Work to be completed: Reproduce word for word the part of the smaps patch email below, starting at "From: Helge Deller" and ending at "Message-ID: <20100813195252.GA2450@p100.box> (raw)".

Supplied passage:
-- begin --
[PATCH][RFC] Fix up rss/swap usage of shm segments in /proc/pid/smaps

From: Helge Deller <deller@gmx.de>
To: Hugh Dickins <hughd@google.com>, linux-mm@kvack.org
Cc: Helge Deller <deller@gmx.de>,
	Andrew Morton <akpm@linux-foundation.org>,
	linux-kernel@vger.kernel.org,
	Manfred Spraul <manfred@colorfullife.com>
Subject: [PATCH][RFC] Fix up rss/swap usage of shm segments in /proc/pid/smaps
Date: Fri, 13 Aug 2010 21:52:52 +0200	[thread overview]
Message-ID: <20100813195252.GA2450@p100.box> (raw)
In-Reply-To: <alpine.DEB.1.00.1008121522150.9966@tigran.mtv.corp.google.com>

> > By the way - I found another bug/issue in /proc/<pid>/smaps as well. The
> > kernel currently does not adds swapped-out shm pages to the swap size value
> > correctly. The swap size value always stays zero for shm pages. I'm currently
> > preparing a small patch to fix that, which I will send to linux-mm for review
> > soon.
> 
> I certainly wouldn't call smaps's present behaviour on it a bug: but given
> your justification above, I can see that it would be more useful to you,
> and probably to others, for it to be changed in the way that you suggest,
> to reveal the underlying swap.
> 
> Hmm, I wonder what that patch is going to look like...

:-)

I tried quite hard to implement rss/swap accounting for shm segments inside
smaps_pte_range() which is a callback function of walk_page_range() in
show_smap().
-- end --
Data entries:
-- begin --
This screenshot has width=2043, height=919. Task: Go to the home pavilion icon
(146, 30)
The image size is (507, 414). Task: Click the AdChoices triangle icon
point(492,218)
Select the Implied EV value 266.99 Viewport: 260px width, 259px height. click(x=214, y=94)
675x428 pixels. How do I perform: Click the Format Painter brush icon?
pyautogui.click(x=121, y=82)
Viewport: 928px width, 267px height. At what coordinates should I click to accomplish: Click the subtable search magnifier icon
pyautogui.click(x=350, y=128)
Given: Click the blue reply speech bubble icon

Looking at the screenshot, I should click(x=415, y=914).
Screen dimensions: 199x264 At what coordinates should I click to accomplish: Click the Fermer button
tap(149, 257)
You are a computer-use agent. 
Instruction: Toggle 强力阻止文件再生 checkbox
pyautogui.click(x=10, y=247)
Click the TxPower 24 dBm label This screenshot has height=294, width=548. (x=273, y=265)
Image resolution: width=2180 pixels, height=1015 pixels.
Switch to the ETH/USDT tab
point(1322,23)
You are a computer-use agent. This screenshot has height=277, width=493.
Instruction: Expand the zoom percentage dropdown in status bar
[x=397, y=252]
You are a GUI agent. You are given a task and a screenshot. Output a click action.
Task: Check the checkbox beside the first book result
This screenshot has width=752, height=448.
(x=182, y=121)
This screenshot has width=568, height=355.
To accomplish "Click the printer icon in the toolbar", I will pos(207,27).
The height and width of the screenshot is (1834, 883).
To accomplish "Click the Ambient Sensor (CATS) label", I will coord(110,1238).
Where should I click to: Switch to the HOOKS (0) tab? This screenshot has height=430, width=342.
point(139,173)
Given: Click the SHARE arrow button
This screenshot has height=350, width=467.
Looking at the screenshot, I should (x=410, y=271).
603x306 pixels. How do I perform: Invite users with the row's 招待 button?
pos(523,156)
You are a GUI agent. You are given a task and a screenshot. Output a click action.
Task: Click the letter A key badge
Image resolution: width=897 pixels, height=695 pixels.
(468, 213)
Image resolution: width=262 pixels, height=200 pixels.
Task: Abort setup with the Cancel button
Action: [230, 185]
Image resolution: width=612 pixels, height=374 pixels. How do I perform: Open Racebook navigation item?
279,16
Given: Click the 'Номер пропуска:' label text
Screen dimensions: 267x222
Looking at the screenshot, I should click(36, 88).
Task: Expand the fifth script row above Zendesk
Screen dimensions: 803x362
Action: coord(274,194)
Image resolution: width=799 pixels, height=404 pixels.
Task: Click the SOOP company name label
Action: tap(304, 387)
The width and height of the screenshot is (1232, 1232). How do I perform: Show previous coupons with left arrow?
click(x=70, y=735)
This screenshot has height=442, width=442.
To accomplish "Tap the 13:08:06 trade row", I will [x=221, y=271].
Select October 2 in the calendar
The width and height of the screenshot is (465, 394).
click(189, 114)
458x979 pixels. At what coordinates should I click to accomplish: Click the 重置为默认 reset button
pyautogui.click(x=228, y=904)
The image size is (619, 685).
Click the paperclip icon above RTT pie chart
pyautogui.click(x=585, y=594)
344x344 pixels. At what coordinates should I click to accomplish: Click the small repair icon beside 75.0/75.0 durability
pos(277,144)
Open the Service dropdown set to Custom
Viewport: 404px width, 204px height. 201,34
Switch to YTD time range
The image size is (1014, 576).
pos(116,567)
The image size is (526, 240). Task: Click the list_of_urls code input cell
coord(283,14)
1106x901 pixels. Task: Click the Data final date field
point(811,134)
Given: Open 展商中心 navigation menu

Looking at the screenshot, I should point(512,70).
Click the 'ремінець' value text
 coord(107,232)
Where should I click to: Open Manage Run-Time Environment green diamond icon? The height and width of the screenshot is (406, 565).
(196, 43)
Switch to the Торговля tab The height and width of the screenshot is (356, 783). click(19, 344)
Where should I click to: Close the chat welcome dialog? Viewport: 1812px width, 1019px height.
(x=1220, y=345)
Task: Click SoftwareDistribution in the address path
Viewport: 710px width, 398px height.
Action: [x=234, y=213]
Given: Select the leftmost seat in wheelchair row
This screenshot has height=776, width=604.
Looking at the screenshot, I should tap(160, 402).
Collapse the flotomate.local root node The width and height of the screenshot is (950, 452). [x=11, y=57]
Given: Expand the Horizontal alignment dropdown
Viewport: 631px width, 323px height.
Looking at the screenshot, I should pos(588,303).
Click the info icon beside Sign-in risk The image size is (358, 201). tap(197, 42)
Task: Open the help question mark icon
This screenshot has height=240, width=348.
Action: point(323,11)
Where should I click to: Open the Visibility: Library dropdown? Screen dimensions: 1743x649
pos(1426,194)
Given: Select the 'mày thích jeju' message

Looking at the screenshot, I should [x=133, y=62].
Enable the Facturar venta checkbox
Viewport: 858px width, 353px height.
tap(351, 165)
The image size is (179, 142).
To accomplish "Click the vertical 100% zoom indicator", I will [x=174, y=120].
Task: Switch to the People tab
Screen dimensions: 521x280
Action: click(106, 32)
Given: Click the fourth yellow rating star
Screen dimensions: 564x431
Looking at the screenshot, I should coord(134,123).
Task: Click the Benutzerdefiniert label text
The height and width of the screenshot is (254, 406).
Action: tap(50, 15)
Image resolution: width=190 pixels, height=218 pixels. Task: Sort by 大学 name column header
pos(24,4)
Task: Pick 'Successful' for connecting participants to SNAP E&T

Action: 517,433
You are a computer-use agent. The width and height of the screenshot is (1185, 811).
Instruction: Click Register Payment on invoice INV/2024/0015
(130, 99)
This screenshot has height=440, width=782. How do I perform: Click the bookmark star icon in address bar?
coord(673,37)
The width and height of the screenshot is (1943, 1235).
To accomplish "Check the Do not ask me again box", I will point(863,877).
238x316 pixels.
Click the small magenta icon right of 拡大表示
-- end --
Result below:
From: Helge Deller <deller@gmx.de>
To: Hugh Dickins <hughd@google.com>, linux-mm@kvack.org
Cc: Helge Deller <deller@gmx.de>,
	Andrew Morton <akpm@linux-foundation.org>,
	linux-kernel@vger.kernel.org,
	Manfred Spraul <manfred@colorfullife.com>
Subject: [PATCH][RFC] Fix up rss/swap usage of shm segments in /proc/pid/smaps
Date: Fri, 13 Aug 2010 21:52:52 +0200	[thread overview]
Message-ID: <20100813195252.GA2450@p100.box> (raw)